One of the worst side-effects of terrorist acts is the resulting threat to our civil liberties. From our infancy as a nation, we have always prided ourselves in our commitment to placing freedom over fear. That’s why Hobbes’ theory lost. It’s also why we must be vigilant in the wake of violent tragedy about our rights.
I don’t have any first-hand accounts of it yet, but the official word is that police may conduct random bag / package checks of passengers on the subway (known as the ‘T’ here in Boston). The Globe isn’t particularly specific about the manner of the searches except to say that, at some stations, all bags were being searched. How long or detailed the searches were is not clear. Whether passengers were given any prior notice is also unclear. It begs the question: is this lawful?
To begin to answer that question, we need to understand what the baseline, status quo is. Generally speaking, the Fourth Amendment to the United States Constitution and Article XIV of the Massachusetts Declaration of Rights prohibit warrantless searches and seizures. Without getting off on a long tangent full of caselaw citations, police normally may not randomly stop you and conduct a search of your bag or belongings—that violates both state and federal law.
But law enforcement would argue this is not normal. Instead, they would argue these random bag checks fall under what is termed the “special needs” or “administrative search” doctrine. Turning attention to the law in Massachusetts is important here because it varies a little bit from cases in other jurisdictions.
Nine years ago, the Massachusetts Supreme Judicial Court handed down its opinion in Commonwealth v. Carkhuff, 441 Mass. 122 (2004). In Carkhuff, the defendant was arrested about one month after 9/11 for operating a motor vehicle under the influence of alcohol when he was stopped by State Police near Cobble Mountain Reservoir. Federal authorities had previously informed state authorities about a “credible threat” to an unspecified Massachusetts target and state law enforcement decided to increase security at potential targets such as the reservoir. To guard the reservoir, the State Police decided to implement a policy of stopping all people traveling alongside the reservoir and inquire about why they were there. Further, State Police were to search any tanker truck or box truck including locked items inside. These searches were to be uniform and conducted without regard to suspicion of particularized criminal activity. One of the individuals stopped as part of this policy exhibited signs of drunkenness and was subsequently arrested for operating under the influence. See id. at 123-24.
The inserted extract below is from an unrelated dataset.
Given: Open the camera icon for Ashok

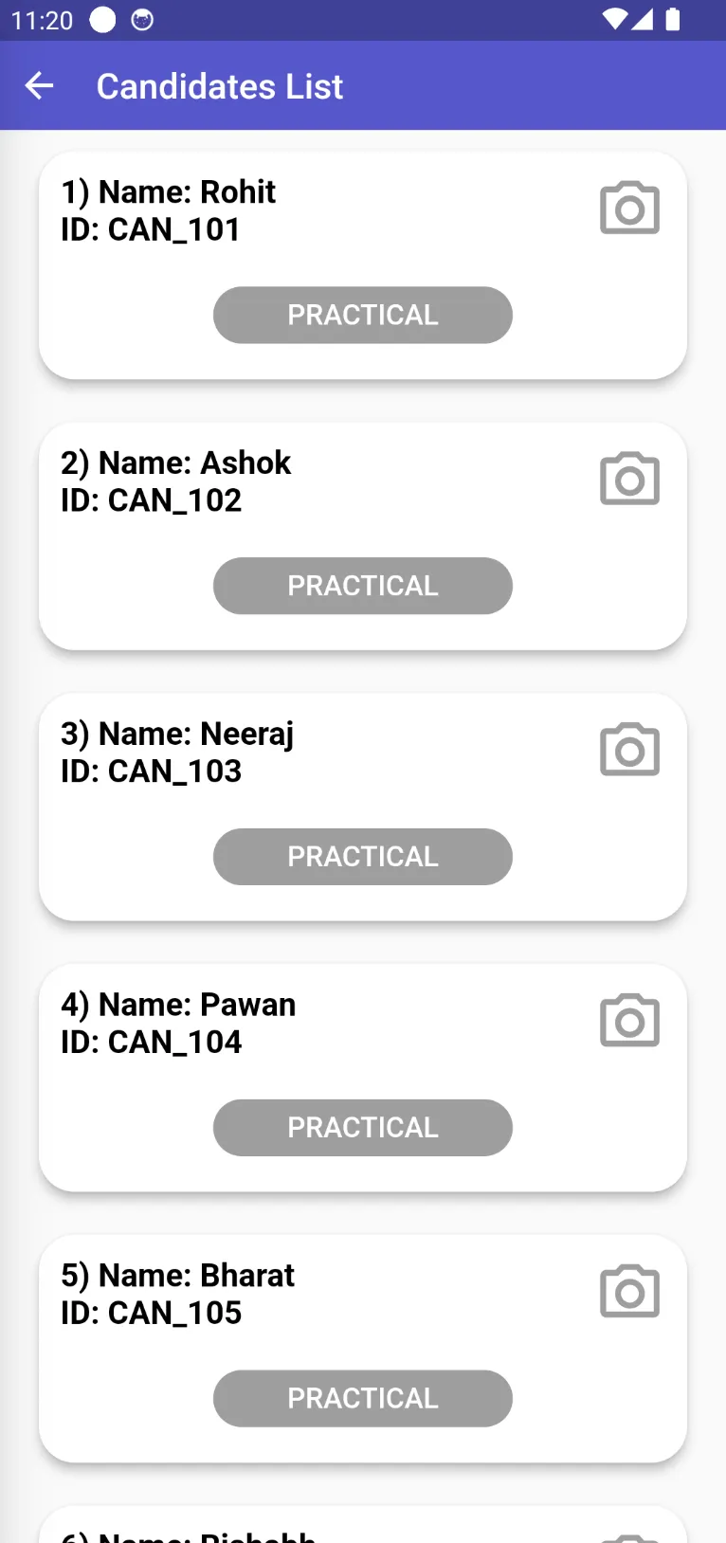Looking at the screenshot, I should [x=629, y=478].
The defendant moved, prior to trial, to have the stop and all resulting evidence suppressed because the police had no specific, articulable facts providing reasonable suspicion that the defendant was engaged in any criminal activity. The prosecution responded by asserting the “special needs” doctrine and analogizing the stops as akin to screenings at the entrances of court houses or at airports. The trial court suppressed the search and the Commonwealth appealed. See id. at 122-23.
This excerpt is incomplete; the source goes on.